Convicted Congolese war criminal Jean-Pierre Bemba found himself back in the dock accused of bribing witnesses and falsifying evidence.
Convicted Congolese war criminal Jean-Pierre Bemba found himself back in the dock at the International Criminal Court on Tuesday — this time accused of bribing witnesses and falsifying evidence.
Prosecutors at the first such trial in ICC history said the alleged bribery and forgery was a sign of "how far the accused were prepared to go to hide their illegal behaviour."
Bemba stands accused, along with two of his lawyers and an MP from his party, of presenting fake documents to the court and giving backhanders to witnesses in his war crimes trial.
In March, the ICC convicted the former militia chief of war crimes and crimes against humanity for rapes, mass murders and looting from late 2002 to March 2003 in the neighbouring Central African Republic.
His rebel militia from northern Democratic Republic of Congo went on a rampage through part of the CAR after he sent some 1,500 men to prop up then president Ange-Felix Patasse, who was nonetheless ousted in a March 2003 coup.

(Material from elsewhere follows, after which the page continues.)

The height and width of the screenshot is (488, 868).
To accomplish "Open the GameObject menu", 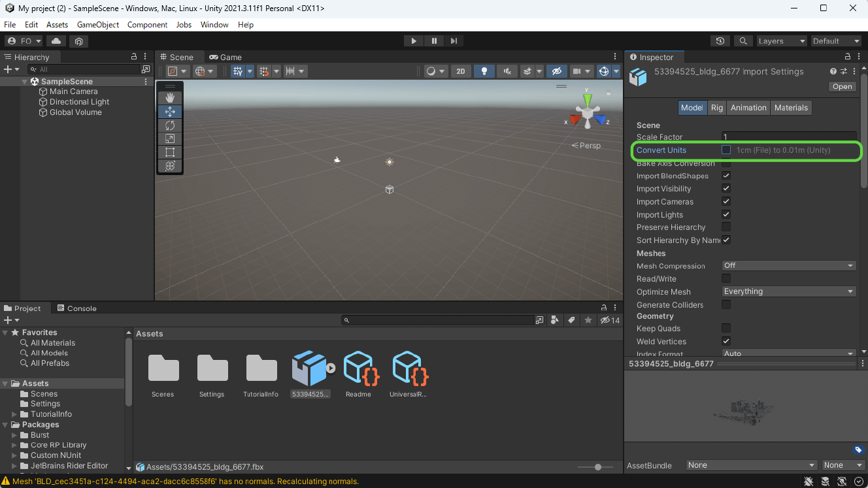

"Bemba had a lot to lose in his trial: his stature, his standing, his political power, the possibility of a successful presidential election, his freedom," prosecution lawyer Kweku Vanderpuye told the court.
According to the prosecution, eight witnesses have already admitted to perjury and two of them were bribed just hours before leaving for the court in The Hague.
Bemba's defence team was due to address the court later Tuesday.